Willy Toledo: The reasons for being a rebel
A brave and outspoken critic of capitalism to some, an irritating agitator to others. Meet Spain’s premier actor-rebel.
Willy Toledo – you either love him or you hate him. He made his big break as an actor on the TV show 7 Vidas alongside Paz Vega and Toni Cantó, but he is better known for his political activism.
Guillermo Toledo Monsalve, now 42, had an unusual upbringing. Christened by a left-wing priest in the final years of the Franco regime, Toledo’s father came from a working class family who managed to finance his degree in medicine and his mother is from an upper-class family. Despite his relatively privileged background, Toledo received an unorthodox education, studying at the Colegio Estilo, a school based on the principle of constant creative stimulation, which was popular with the members of the Communist Party and other leftist groups. He was immersed in politics from early childhood and as a teenager was already taking part in political demonstrations.
But he also became interested in movies and theatre and in 1994 he appeared in his first major film, with Jorge Sanz and María Barranco, Morirás en Chafarinas. He has since established himself as an acclaimed actor and he’s a founding member of the Animalario theatre group.

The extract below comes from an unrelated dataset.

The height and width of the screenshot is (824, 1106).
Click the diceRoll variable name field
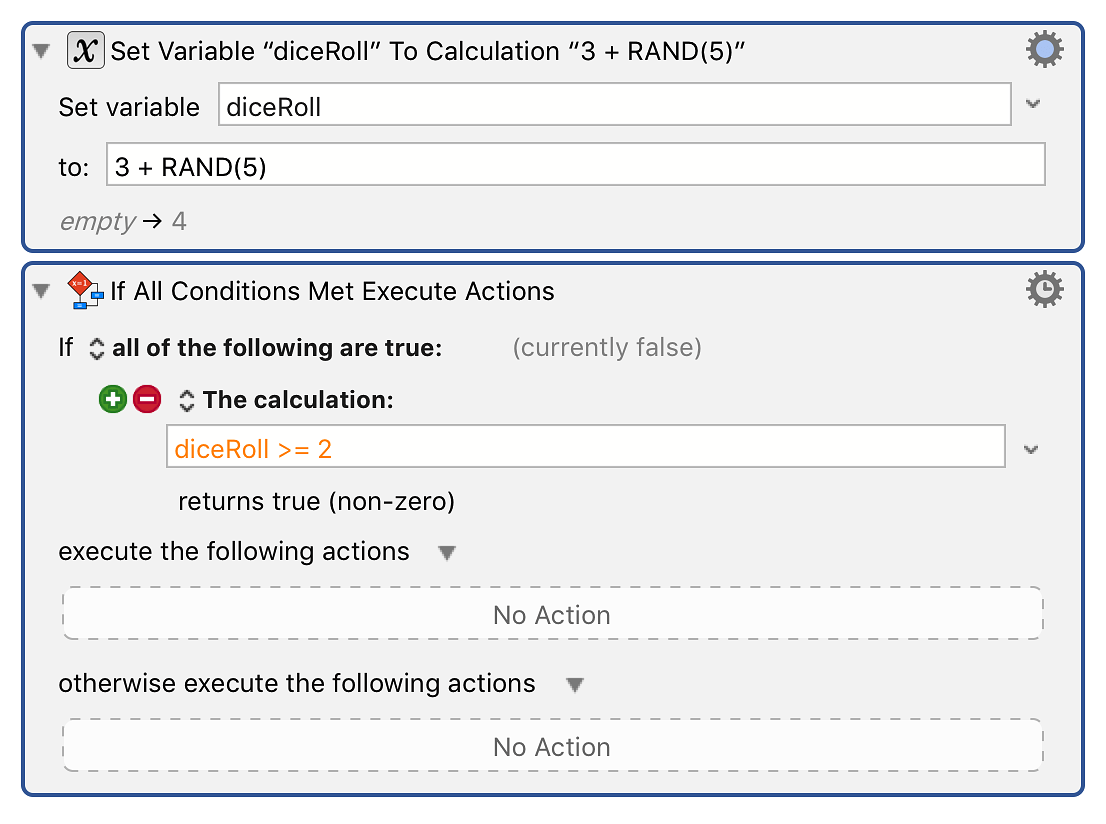pos(614,104)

But he has never strayed far from politics. In 2000, the media started to take notice of his participation in street protests, specifically against the immigration law of former president José María Aznar. Much like American actor and activist Sean Penn, this role of rebel actor angered many and won the support of others. His outspokenness makes Toledo one of the most divisive public figure in Spain. Just search #WillyToledo on Twitter and you’ll see plenty of passionate comments both for and against him.
Recently he has hit the headlines again – and with his acting career taking a backseat lately, it’s his activism that has caught people’s attention. He was a trending topic on Twitter on March 29, 2012, the day of Spain’s general strike, due to his arrest for harassment of a bar owner and his customers in Madrid. Two days after being released he took time out to discuss his career and his political activism, insisting that the arrest was a misunderstanding.

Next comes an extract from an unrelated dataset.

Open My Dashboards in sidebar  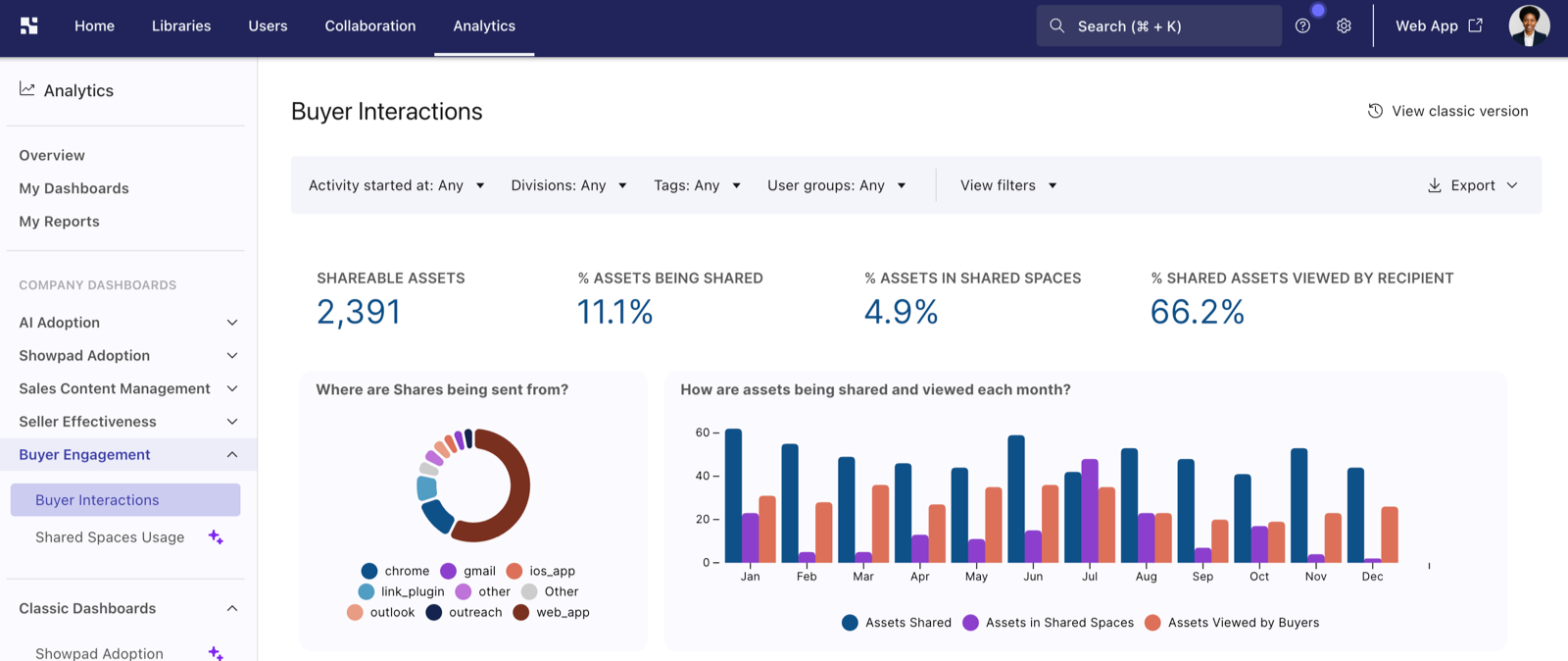74,188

Discussing his book Razones para la rebeldía (or ‘Reasons for rebellion’), which summarises his political views, Toledo says his ideas have changed from when he was younger, when he believed that simply being a rebel was enough. Now he thinks that it’s more necessary than ever to become a revolutionary, “What we need now is a revolution,” he says.
In 2011 Toledo participated in the 15M protests in Madrid, even addressing those gathered in Puerta del Sol square through a megaphone at the height of the demonstrations. He was criticised for getting involved, and despite his own misgivings he is clear about the movement’s importance: “I think it was a small wake-up call for society, but things weren’t that clear. Sometimes I had the feeling they weren’t waging a struggle against capitalism but were just asking for their piece of the capitalist pie.”
Spain’s political class were the main target of the 15M/indignados protests, but although the image of Spanish politicians is at an all-time low, Toledo still believes that some on the left are working for a better country, whereas the current and previous governments merely work for capitalism: “They are trying to sell us the image that the U.S. is a role model to follow. They don’t even have universal health service over there.”
His activism stretches abroad and he backs the Sahrawi people in their conflict with Morocco, seeing the root of their problem in their natural resources, the small size of their territory and the ignorance of people in general about Western Sahara. As for the Palestinians, whom he also supports, he believes they can expect a better future now that they have more international support.
But closer to home, he still sees plenty to make him angry, such as the monarchy.
“Fortunately, the Spanish people are realizing more and more that the monarchy is incompatible with democracy,” he says. “I’m sure we will see a Third Republic. All I can say about the monarchy is that it makes Franco’s dictatorship legitimate. How is it possible that the king came to Spain without a peseta and now, according to Forbes, he is one of the richest men in the world?”
And with that, Toledo had to leave for the theatre, where he was performing in a Spanish version of Harold Pinter’s The Dumb Waiter.